Data shown -
________________

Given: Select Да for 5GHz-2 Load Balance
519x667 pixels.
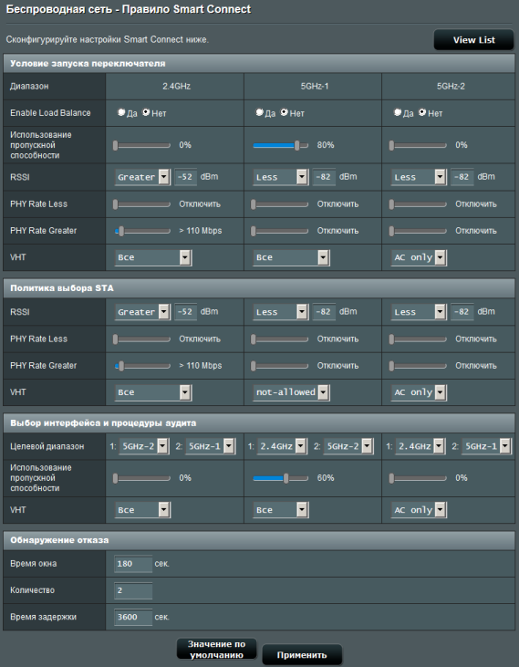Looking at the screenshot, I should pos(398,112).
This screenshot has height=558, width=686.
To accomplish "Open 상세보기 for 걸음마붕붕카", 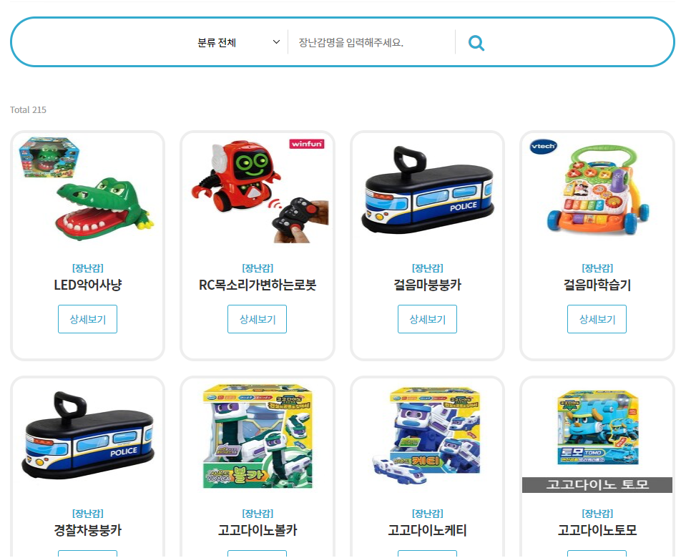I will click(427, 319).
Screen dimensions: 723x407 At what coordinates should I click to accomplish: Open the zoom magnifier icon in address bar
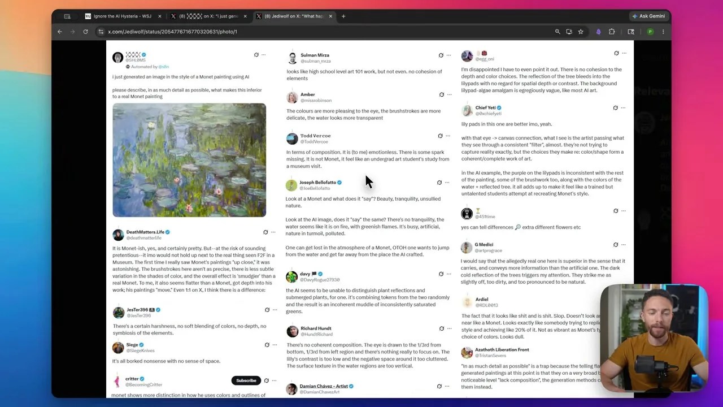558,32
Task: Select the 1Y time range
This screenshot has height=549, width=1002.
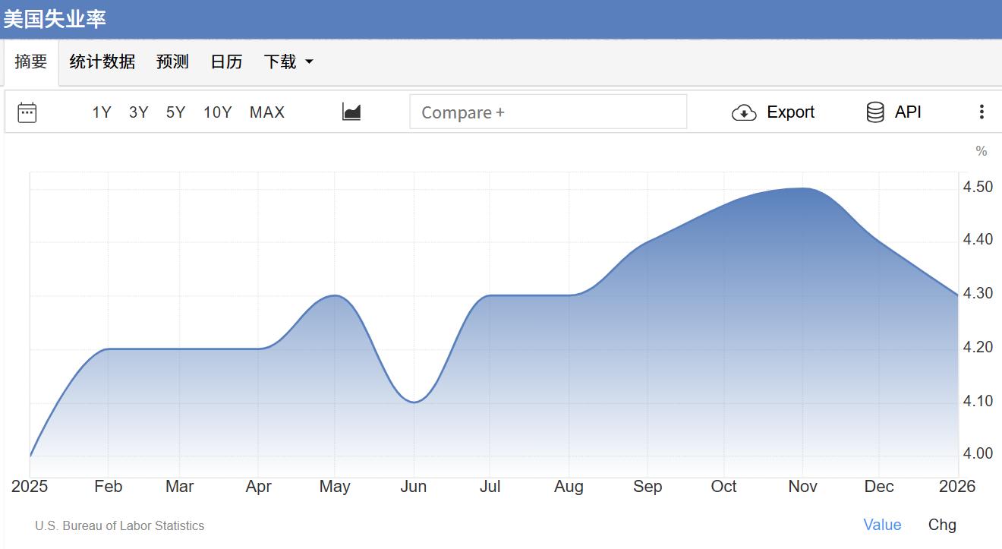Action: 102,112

________________

What the task asks - Lines from the one that contains "Task: Select the 1Y time range" to the final line of the material are the whole answer. Reproduce them word for word and skip the pictures.

Completed exercise -
Task: Select the 1Y time range
This screenshot has height=549, width=1002.
Action: 102,112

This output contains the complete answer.